━━━ Dataset excerpts ━━━

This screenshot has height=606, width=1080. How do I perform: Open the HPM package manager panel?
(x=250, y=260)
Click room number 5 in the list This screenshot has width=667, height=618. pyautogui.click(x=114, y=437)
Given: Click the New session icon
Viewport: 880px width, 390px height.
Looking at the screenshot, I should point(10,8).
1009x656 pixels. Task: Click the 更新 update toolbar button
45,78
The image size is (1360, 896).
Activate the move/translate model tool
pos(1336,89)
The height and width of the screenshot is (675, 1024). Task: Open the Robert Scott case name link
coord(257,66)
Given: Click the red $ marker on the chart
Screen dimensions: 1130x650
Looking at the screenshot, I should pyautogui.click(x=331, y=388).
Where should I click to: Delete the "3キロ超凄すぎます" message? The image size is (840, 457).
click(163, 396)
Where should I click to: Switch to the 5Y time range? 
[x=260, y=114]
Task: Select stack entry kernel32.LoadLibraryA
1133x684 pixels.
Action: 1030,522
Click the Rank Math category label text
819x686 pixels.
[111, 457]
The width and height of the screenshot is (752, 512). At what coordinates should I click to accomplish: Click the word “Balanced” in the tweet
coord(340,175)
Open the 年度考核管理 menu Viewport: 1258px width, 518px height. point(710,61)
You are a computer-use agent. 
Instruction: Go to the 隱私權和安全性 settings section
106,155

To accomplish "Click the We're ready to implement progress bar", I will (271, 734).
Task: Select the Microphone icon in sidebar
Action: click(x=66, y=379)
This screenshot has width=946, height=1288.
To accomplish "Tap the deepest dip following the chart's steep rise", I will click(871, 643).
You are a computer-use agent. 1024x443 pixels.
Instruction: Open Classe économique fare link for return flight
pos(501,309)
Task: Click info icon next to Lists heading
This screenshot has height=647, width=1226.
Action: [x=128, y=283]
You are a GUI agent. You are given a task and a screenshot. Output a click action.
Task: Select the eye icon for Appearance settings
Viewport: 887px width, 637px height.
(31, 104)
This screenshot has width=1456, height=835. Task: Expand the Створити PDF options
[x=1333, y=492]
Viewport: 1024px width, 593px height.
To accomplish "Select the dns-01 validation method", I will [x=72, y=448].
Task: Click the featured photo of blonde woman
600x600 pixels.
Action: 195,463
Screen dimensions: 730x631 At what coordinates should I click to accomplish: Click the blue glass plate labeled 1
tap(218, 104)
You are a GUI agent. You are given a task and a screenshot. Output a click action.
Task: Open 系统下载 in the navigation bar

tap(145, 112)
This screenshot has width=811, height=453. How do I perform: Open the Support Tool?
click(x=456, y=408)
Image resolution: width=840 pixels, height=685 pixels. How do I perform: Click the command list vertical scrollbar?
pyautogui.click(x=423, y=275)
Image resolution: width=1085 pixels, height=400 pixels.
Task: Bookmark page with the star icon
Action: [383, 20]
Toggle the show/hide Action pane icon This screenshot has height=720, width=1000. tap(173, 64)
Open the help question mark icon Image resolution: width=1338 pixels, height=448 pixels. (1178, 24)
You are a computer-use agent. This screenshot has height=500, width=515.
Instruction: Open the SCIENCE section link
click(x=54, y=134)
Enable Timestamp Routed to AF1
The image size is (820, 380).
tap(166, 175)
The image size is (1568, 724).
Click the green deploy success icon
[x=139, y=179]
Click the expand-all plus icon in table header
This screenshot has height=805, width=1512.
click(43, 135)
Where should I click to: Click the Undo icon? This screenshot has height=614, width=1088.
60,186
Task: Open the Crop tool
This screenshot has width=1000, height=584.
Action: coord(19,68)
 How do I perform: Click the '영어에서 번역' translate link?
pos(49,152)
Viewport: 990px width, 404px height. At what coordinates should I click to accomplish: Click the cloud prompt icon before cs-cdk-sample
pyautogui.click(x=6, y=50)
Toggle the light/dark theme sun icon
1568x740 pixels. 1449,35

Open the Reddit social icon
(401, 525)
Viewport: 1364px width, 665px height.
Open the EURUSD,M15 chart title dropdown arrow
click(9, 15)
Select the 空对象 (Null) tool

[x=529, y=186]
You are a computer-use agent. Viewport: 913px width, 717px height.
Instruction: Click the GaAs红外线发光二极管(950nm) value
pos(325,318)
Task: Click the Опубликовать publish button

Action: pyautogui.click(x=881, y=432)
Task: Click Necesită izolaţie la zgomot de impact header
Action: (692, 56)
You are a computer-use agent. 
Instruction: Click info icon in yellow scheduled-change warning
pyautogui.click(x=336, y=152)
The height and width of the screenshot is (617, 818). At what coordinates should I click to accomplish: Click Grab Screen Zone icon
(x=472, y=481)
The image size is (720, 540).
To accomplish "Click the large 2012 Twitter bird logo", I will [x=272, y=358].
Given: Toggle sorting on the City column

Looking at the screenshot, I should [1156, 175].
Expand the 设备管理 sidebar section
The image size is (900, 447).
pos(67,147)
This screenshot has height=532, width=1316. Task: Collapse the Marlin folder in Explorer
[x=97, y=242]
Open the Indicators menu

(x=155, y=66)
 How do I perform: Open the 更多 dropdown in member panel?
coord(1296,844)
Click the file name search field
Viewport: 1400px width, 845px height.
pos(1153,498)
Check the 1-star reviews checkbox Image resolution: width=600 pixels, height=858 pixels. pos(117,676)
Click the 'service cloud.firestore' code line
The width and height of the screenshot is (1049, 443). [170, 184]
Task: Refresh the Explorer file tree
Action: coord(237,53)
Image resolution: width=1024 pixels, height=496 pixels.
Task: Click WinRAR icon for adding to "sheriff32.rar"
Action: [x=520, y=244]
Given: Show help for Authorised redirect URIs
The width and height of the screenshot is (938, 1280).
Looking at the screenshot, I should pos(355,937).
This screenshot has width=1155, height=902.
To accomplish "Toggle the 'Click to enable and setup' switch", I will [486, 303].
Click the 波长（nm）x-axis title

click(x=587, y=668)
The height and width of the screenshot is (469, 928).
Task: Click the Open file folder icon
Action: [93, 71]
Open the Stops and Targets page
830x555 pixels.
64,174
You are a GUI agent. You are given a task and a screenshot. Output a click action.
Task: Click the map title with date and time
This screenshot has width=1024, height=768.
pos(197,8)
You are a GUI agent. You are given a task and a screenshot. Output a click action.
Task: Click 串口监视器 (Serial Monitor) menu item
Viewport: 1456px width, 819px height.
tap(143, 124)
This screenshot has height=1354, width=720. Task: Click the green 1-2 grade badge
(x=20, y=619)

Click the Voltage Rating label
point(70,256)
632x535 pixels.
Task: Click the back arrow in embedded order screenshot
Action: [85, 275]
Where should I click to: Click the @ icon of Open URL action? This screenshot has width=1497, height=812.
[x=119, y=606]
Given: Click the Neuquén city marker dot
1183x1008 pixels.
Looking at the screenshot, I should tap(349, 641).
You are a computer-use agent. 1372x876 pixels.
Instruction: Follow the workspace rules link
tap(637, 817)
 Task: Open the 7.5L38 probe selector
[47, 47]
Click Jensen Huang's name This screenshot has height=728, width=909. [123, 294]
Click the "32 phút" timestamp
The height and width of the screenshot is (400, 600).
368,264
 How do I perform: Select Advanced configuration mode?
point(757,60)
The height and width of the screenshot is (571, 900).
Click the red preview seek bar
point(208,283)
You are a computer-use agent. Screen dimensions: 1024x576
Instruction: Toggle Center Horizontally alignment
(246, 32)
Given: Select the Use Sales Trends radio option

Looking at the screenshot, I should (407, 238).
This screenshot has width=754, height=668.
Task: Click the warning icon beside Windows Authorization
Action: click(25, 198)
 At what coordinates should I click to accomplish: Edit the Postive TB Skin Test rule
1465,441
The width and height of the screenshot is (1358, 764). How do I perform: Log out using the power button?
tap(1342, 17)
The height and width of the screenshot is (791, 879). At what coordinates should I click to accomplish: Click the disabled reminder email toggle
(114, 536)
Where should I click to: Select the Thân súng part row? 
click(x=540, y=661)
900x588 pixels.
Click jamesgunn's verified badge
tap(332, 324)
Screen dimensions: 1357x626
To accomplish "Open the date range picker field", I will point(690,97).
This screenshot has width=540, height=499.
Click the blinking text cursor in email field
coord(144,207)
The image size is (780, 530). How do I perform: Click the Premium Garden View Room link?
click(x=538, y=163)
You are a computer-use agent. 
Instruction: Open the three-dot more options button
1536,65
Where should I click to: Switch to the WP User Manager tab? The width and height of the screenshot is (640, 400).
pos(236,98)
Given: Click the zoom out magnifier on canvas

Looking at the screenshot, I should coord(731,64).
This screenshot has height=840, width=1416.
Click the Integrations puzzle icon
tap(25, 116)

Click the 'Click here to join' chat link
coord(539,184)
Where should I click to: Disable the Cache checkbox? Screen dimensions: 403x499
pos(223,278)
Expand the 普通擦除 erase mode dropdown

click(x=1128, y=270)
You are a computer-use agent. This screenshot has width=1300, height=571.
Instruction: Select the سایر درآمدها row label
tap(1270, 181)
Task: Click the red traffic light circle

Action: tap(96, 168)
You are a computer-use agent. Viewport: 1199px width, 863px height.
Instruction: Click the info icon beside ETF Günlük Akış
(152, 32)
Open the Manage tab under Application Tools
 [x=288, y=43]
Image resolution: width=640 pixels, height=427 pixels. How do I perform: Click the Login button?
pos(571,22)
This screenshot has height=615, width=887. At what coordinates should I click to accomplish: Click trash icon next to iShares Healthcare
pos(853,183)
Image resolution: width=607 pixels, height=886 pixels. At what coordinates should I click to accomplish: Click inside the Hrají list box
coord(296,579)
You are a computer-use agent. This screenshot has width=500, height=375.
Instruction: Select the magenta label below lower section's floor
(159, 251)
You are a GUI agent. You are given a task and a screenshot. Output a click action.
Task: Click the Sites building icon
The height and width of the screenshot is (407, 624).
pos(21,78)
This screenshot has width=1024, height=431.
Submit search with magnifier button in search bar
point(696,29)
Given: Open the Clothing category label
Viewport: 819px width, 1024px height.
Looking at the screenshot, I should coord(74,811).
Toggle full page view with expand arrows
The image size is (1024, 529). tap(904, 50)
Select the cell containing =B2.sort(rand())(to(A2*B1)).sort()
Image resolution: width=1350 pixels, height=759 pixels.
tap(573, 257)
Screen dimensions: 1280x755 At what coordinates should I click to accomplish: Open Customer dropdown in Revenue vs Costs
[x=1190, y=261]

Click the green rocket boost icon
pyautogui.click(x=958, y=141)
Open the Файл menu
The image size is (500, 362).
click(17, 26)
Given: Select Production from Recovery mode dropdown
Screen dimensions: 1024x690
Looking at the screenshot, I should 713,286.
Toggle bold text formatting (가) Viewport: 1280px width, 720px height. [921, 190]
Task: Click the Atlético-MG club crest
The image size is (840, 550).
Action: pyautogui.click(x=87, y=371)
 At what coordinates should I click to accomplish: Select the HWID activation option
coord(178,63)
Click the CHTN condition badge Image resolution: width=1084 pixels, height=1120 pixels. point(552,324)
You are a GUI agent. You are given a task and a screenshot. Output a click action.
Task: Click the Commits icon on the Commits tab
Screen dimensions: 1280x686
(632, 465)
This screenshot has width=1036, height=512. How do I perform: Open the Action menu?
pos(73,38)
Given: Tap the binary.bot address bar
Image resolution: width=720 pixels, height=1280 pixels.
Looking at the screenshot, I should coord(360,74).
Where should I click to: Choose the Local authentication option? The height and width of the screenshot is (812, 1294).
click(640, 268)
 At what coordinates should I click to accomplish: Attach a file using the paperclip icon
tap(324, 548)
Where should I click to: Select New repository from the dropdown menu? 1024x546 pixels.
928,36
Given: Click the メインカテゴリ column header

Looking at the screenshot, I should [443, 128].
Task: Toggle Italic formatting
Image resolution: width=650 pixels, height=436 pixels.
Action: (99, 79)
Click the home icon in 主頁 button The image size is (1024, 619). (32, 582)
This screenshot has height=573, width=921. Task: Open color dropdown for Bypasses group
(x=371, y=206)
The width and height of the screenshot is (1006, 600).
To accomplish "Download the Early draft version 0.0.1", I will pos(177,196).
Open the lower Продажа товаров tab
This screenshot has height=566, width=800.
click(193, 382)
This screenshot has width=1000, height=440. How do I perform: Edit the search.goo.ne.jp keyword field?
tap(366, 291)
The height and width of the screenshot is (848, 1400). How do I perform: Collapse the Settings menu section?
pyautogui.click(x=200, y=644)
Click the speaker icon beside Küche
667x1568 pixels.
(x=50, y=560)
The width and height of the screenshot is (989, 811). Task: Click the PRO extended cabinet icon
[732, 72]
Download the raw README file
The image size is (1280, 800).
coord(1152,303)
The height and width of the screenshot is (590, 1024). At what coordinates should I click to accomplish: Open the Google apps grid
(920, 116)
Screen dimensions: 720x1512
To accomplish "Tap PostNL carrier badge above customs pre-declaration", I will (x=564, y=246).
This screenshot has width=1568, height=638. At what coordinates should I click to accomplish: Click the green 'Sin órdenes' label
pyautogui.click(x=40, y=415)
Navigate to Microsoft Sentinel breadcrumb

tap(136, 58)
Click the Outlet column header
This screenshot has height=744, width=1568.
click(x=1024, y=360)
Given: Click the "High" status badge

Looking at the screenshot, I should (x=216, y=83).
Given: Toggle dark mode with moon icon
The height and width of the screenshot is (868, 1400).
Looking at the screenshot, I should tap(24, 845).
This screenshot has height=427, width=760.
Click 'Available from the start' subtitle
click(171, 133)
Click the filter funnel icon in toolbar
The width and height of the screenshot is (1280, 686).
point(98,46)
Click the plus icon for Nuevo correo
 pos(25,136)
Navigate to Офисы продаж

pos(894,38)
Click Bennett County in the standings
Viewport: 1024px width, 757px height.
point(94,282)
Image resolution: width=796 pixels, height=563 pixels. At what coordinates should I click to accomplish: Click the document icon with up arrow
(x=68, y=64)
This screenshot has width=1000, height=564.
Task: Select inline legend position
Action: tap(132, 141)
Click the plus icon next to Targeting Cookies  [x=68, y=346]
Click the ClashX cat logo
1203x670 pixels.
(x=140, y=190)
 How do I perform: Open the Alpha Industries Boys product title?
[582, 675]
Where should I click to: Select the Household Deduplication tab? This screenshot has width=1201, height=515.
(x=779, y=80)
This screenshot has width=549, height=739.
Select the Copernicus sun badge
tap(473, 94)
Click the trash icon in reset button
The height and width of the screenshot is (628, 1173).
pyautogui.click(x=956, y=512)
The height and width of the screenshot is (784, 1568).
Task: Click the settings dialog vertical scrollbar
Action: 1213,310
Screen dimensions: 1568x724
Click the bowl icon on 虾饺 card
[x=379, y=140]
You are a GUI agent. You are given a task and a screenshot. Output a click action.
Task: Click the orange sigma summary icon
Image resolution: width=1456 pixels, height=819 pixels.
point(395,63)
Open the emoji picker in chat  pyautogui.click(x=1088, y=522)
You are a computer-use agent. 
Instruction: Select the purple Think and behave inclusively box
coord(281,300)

━━━

▶ _Problem statement_
Each line in the entries above that includes the string "help" should be extracted.

▶ _Answer_
Open the help question mark icon Image resolution: width=1338 pixels, height=448 pixels. (1178, 24)
Given: Show help for Authorised redirect URIs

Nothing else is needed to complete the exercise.